Mary was born in Hampshire in 1880. Her father was a progressive doctor who encouraged her involvement in the Suffragette movement.
In 1904, Mary was working for the Glasgow and West of Scotland Association for Women's Suffrage. She also wrote a column for Forward, a Scottish socialist publication, and eventually concluded that constitutional, or peaceful, protest had failed. She joined the WSPU, establishing its Glasgow branch in 1907.
She was arrested in 1908, serving a three month sentence, the longest of any suffragette. On her release she was met by fellow Scot, Flora, ‘the General’ Drummond, bagpipres and tartan clad suffragettes. Marythe worked for the WSPU as organiser in Plymouth. In January 1909 Mary became WSPU organiser in Newcastle and also protested in Cornwall and Devon. In July, she was arrested with Vera Wentworth and Elsie Howey after interrupting a meeting held by Lord Carrington. All three women went on hunger-strike. Mary Blathwayt’s diary records that Mary was released “when she took to fainting”.
She was next arrested in 1912, in Chester, for throwing flour at the Prime Minister, Herbert Asquith. Her fine was paid by a local sympathiser, without her consent, and she was released.
Mary joined Sylvia Pankhurst in establishing the East London Federation of Suffragettes (ELF) which worked closely with the Independent Labour Party. Mary was involved in its paper for working class women. The Women’s Dreadnought and lived above the ELF shop in Poplar.
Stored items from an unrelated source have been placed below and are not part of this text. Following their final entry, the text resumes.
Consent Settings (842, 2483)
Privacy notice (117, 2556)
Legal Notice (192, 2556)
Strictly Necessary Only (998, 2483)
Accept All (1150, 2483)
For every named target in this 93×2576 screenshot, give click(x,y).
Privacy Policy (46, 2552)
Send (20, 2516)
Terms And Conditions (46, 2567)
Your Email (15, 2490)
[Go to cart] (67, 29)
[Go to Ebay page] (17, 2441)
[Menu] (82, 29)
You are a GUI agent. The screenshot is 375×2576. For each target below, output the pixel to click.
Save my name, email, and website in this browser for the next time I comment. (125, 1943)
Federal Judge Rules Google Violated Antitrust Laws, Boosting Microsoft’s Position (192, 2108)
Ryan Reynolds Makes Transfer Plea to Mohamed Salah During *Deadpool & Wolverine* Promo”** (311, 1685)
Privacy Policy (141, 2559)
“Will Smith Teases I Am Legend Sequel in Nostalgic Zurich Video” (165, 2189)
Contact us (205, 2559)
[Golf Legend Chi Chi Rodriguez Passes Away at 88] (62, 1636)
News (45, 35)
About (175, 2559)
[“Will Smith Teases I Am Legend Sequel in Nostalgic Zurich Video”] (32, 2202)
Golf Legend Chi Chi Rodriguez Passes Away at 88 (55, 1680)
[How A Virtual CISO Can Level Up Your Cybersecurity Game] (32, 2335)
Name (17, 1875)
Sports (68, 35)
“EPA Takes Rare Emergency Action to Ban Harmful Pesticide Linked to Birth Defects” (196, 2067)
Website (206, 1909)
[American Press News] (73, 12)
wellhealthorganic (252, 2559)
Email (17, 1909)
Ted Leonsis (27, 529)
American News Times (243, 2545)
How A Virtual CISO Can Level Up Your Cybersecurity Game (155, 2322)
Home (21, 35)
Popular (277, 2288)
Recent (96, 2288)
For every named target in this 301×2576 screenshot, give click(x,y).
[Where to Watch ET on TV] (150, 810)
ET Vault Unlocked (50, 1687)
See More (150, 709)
In 1915, she joined the United Suffragists, working in Southwark and later worked for the Women’s International League and Save the Children Fund.
From 1928 to 1955, she worked in Communications for the brewing trade and after her retirement volunteered with the Publications Department of the National Council of Social Service.
Mary planted a Picea Pungens Glauca on 4 July 1909.
From 1928 to 1955, Mary worked in Communications for the brewing trade and after her retirement volunteered with the Publications Department of the National Council of Social Service.
“Can it really be true that, in a civilised country with a democratic form of government, so much time had to be wasted, such stupendous efforts made, so much suffering endured, to correct such an obvious anomaly as the exclusion from full citizenship of more than half the adult population?’ Mary Phillips, 1956.